Saturday 7 June 2008

Sympathy for Mr Vengeance (2002)

Sympathy for Mr Vengeance and Lady Vengeance have sat on my DVR since November, but I haven't watched them until now because I've been waiting to get hold of the middle part of Chan-wook Park's thematic revenge trilogy. I finally picked up Oldboy at Bookman's though it was scarily expensive. To be able to watch not one but three Chan-wook Park movies though, it was well worth it. Here's number one and it's a quirky delight.

Ryu, a deaf and dumb man with blue green hair, is devoted to his sister who is in dire need of a kidney transplant. He volunteers one of his own but he has the wrong blood type, so he follows other means. Unfortunately by the time a suitable donor arrives and he needs to fork over 10 million won for the surgery, he's already spent the 10 million on the black market trying to find a kidney quicker. However the crooks rip him off, so he ends up down one of his own kidneys plus that all important 10 million won, which he now has to find somewhere else. His anarchist girlfriend Cha convinces him to kidnap the daughter of his former employer, who has fired him, but as you can safely expect precisely nothing goes according to plan.

The peach of the trilogy is supposed to be Oldboy, but this one is a blistering opener. Park shows us a lot of things here that we're not used to seeing on film, some of them truly startling, and not all of the devices he uses work, but most of them are highly refreshing.

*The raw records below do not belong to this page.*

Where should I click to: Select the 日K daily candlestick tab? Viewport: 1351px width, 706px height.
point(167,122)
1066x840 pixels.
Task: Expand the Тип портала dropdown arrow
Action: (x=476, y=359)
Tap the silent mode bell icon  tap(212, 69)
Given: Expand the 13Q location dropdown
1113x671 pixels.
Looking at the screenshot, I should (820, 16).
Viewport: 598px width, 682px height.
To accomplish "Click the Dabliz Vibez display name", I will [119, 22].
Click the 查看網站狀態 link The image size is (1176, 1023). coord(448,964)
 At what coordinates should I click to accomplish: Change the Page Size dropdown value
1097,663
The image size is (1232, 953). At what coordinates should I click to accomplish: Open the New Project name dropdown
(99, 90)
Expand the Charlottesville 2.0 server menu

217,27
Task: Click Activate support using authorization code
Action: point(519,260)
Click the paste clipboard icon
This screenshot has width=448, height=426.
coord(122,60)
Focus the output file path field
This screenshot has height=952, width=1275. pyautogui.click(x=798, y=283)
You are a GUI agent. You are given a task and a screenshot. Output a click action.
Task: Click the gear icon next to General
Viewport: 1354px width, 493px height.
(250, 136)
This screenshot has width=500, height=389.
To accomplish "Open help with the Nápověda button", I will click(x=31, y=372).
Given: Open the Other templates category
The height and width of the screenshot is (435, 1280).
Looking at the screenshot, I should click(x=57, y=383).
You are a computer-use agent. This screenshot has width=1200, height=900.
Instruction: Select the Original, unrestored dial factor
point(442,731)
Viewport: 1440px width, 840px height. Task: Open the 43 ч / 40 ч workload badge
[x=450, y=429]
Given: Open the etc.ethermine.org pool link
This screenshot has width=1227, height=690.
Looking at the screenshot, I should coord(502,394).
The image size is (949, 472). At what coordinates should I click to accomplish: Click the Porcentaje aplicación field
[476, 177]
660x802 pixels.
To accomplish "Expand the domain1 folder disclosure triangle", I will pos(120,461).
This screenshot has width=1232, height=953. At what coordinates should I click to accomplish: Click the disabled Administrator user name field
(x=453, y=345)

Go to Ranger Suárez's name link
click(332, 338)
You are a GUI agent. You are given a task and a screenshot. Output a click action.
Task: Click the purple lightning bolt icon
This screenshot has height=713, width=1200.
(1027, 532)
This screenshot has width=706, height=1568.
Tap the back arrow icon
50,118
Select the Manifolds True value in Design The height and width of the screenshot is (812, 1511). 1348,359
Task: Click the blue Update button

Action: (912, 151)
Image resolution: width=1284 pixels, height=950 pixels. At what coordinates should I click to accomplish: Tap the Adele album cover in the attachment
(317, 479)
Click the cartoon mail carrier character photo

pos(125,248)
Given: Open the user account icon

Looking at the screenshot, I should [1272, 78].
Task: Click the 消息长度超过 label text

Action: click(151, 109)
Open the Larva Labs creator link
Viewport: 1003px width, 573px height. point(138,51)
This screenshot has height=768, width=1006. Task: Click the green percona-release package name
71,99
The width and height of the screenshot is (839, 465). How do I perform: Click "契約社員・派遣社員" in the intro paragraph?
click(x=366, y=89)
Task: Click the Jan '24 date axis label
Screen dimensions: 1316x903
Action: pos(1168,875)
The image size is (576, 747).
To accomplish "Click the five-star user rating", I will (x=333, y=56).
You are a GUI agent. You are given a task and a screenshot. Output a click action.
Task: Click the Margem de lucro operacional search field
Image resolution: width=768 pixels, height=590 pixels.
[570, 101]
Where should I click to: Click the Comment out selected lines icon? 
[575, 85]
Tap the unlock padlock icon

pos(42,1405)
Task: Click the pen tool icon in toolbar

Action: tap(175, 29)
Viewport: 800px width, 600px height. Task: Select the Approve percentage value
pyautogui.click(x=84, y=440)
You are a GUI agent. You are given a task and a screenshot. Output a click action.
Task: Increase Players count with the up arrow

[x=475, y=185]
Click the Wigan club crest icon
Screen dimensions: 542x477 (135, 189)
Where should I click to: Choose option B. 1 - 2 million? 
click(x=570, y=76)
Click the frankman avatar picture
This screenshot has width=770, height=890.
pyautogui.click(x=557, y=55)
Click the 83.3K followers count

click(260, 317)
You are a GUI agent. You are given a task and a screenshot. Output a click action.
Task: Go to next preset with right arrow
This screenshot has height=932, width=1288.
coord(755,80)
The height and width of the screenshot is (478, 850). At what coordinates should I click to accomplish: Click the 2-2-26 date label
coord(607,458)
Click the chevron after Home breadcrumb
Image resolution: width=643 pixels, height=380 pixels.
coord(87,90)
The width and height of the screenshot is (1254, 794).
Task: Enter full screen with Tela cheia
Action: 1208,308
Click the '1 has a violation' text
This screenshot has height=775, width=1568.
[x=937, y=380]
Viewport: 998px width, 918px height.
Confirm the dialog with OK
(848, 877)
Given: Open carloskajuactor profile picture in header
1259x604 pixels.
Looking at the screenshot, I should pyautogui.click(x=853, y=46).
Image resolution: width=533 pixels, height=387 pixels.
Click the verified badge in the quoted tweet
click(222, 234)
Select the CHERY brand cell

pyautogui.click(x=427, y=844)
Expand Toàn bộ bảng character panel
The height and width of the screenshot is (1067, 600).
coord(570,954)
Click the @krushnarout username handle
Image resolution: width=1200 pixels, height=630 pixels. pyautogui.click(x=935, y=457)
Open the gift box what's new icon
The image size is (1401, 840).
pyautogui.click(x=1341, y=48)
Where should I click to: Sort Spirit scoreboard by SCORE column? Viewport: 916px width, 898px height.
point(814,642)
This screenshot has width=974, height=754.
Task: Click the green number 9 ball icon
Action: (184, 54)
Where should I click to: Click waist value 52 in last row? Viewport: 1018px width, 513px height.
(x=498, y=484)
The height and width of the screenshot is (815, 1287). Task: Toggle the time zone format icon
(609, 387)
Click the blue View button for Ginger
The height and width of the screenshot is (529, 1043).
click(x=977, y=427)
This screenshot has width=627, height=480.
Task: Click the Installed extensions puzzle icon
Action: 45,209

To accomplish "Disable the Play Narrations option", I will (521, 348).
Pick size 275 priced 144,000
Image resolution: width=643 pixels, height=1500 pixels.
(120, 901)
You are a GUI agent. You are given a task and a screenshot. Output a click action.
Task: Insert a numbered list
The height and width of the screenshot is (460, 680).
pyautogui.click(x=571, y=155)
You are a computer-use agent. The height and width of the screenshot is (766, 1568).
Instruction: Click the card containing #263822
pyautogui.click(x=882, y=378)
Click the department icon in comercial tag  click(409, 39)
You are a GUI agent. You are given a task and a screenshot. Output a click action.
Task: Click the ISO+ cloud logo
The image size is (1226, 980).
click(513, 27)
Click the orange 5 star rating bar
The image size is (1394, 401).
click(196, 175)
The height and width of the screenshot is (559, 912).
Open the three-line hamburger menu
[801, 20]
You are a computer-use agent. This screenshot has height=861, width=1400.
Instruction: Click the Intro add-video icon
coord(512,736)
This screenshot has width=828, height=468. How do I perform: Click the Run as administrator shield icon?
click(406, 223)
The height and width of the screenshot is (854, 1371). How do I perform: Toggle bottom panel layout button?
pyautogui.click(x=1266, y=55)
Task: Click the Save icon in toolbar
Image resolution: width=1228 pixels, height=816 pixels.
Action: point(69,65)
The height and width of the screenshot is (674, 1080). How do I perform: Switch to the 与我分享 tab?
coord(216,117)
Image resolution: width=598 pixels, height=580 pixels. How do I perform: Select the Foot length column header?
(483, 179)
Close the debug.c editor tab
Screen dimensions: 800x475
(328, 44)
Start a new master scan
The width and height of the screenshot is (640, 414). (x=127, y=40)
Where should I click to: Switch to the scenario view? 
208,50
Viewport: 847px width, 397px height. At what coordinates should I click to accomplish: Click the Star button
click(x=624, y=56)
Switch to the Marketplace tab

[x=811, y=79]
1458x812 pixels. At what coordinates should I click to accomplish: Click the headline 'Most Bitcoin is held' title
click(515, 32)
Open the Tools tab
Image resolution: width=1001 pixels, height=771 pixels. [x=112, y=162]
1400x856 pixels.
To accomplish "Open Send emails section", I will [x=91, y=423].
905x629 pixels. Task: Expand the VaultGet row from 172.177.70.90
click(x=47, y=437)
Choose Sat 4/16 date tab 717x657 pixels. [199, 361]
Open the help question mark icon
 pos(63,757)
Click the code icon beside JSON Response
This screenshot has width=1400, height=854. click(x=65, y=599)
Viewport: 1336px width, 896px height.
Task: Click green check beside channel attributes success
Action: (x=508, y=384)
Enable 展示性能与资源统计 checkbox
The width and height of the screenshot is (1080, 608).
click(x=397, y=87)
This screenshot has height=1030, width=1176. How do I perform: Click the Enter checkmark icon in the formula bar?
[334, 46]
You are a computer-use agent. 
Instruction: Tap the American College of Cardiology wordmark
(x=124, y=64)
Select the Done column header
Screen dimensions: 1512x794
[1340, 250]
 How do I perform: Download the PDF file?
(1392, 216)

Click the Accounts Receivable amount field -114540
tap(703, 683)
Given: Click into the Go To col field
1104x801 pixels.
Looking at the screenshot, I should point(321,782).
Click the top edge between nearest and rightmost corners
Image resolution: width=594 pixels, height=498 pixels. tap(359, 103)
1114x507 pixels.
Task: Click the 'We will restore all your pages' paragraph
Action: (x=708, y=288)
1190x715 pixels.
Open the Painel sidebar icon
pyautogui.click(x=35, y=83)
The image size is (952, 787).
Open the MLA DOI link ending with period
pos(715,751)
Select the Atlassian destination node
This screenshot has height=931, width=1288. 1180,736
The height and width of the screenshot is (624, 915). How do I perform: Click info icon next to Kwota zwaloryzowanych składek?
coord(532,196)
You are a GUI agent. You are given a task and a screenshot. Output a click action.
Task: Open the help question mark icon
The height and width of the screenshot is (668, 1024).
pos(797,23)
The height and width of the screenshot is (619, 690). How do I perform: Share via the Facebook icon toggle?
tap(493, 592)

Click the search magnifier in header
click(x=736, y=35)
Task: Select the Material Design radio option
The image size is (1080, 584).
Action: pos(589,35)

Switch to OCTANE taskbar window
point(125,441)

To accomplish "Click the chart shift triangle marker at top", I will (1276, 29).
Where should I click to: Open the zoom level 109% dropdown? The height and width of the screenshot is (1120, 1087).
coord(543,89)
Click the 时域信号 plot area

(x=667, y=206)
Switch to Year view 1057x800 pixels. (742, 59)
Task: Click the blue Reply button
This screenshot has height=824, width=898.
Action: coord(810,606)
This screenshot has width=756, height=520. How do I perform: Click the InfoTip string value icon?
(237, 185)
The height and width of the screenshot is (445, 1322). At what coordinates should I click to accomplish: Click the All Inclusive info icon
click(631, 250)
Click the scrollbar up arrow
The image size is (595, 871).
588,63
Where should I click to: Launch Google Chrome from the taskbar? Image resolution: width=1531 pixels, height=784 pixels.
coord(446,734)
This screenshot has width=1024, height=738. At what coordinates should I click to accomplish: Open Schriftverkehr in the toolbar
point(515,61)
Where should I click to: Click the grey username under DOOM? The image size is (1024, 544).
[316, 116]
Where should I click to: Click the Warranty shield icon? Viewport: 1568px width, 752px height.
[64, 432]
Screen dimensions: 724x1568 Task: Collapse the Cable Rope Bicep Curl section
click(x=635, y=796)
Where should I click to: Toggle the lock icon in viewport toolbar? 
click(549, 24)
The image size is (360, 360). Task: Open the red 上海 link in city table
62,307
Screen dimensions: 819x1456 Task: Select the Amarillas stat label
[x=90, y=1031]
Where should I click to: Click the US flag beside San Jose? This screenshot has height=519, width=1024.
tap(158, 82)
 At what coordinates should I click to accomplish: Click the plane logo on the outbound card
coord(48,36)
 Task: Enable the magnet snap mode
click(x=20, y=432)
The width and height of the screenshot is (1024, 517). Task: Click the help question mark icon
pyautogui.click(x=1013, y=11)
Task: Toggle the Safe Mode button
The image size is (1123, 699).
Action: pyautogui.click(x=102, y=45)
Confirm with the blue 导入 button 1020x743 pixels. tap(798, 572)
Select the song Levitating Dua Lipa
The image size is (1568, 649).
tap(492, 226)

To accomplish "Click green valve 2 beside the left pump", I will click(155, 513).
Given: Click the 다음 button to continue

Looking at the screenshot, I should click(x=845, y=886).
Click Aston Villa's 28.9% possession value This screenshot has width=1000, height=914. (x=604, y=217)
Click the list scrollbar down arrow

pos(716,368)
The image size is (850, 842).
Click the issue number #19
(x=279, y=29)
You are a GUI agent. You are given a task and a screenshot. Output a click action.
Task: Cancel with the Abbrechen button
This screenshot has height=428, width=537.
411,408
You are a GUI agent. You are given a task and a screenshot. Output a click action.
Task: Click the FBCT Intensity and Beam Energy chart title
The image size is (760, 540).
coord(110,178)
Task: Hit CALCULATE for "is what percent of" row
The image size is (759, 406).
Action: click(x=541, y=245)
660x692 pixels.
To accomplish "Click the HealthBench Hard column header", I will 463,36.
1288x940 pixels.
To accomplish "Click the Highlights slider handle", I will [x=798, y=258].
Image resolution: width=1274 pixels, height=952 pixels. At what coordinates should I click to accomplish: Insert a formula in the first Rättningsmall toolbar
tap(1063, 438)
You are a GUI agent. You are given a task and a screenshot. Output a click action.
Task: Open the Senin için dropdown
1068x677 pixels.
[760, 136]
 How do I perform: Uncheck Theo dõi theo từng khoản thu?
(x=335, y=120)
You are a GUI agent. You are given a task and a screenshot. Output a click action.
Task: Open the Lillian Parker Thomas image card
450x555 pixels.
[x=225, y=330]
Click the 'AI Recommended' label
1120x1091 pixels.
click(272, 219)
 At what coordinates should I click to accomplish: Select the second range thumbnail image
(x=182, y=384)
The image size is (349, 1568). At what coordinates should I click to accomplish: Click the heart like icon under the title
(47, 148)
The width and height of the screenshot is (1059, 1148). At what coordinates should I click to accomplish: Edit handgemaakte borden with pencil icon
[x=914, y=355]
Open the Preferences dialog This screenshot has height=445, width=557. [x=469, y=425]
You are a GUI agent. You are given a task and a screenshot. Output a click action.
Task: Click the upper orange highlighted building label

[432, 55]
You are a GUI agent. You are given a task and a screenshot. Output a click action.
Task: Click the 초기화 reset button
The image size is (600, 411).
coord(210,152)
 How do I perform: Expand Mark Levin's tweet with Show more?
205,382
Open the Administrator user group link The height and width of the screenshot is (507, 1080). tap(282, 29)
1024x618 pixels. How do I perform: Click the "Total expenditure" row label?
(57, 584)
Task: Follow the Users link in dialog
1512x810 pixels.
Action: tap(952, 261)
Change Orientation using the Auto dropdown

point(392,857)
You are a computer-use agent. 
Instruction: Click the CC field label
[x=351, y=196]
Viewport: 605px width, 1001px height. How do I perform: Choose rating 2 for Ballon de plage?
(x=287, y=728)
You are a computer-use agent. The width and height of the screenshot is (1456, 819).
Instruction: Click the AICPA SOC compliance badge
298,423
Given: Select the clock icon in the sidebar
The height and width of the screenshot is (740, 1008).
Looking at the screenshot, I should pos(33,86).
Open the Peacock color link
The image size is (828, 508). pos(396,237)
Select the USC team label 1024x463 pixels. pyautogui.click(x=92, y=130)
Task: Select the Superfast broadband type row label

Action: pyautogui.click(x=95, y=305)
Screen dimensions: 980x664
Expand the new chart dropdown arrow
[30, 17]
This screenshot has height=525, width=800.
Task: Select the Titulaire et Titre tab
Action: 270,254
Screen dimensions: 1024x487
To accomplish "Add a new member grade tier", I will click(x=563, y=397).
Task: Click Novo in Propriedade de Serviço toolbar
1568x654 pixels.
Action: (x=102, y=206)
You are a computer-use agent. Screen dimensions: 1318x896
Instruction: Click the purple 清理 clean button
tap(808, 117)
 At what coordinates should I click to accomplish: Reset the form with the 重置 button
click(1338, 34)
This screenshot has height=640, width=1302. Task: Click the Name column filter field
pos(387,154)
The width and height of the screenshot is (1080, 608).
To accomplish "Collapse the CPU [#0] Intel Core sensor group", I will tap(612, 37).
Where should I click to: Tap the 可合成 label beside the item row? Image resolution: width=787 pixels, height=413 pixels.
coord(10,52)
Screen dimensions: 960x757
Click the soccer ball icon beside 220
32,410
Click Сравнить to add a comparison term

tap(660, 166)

The main character is deaf and dumb, the chief catalyst in the story is seriously ill and another key character in the story is a spastic. Certain key scenes are shown to us from Ryu's perspective, so without sound and sign language is naturally used quite frequently. I've certainly never seen sign language used during sex before.

One device that's used a lot for effect, and very effectively at that, is the separation of detail and reaction as a depiction of the disconnect between action and consequence. We see a lot of scenes close up and in detail while only hearing their effects on people. More often, we see the exact opposite: just the effects but no detail. After one initial cut, we don't see a single part of the autopsy but we hear it, and we see the reaction to it through a long shot of the face of the victim's father. We see CSIs at work but the entire crime scene is on the other side of the river. This disconnect is probably most apparent in the concept of many people's varied reactions to a loud couple having sex in their apartment. What we know and they don't is that it's not even sexual. All this is fascinating to me as someone learning about cinematic techniques.

There's much to admire from that sort of standpoint: the composition of frame is superb, the choice of locations, the transitions between shots, the use of angles, the choice of soundtrack, the distance between the camera and the subject, the length of shot, the pauses. The use of impactful, even taboo, imagery, is amazing because it's never used in any standard exploitational way and so we have to ask ourselves about why such taboo images are taboo when they have completely routine, even banal, uses. Our shock is in the choice to use such images rather than in what they mean to the characters going through them.

I also loved the concept of revenge and how it was used. Every action has an reaction and the more severe the action the more severe the reaction. These actions and reactions stack up and escalate and they don't give a monkeys about the reason behind the initial action. Revenge here overlaps revenge and the plot is constructed around it all amazingly well, with excellent performances from everyone involved. Kang-ho Song is fast becoming one of my favourite modern actors, so his performance is only surprising given its highly understated nature. Another Chan-wook Park regular, Ha kyun Shin, is amazing as Ryu, and Doo na Bae and Ji-Eun Lim are excellent as his girlfriend and sister respectively.

Korean cinema is rapidly becoming something I just can't resist. Chan-wook Park and Kang-ho Song are names I'm seeking out actively, but anything that has a Korean name attached is something I'm not going pass over. Bookmans may charge outrageous prices on pretty much everything but films like these are worth every penny.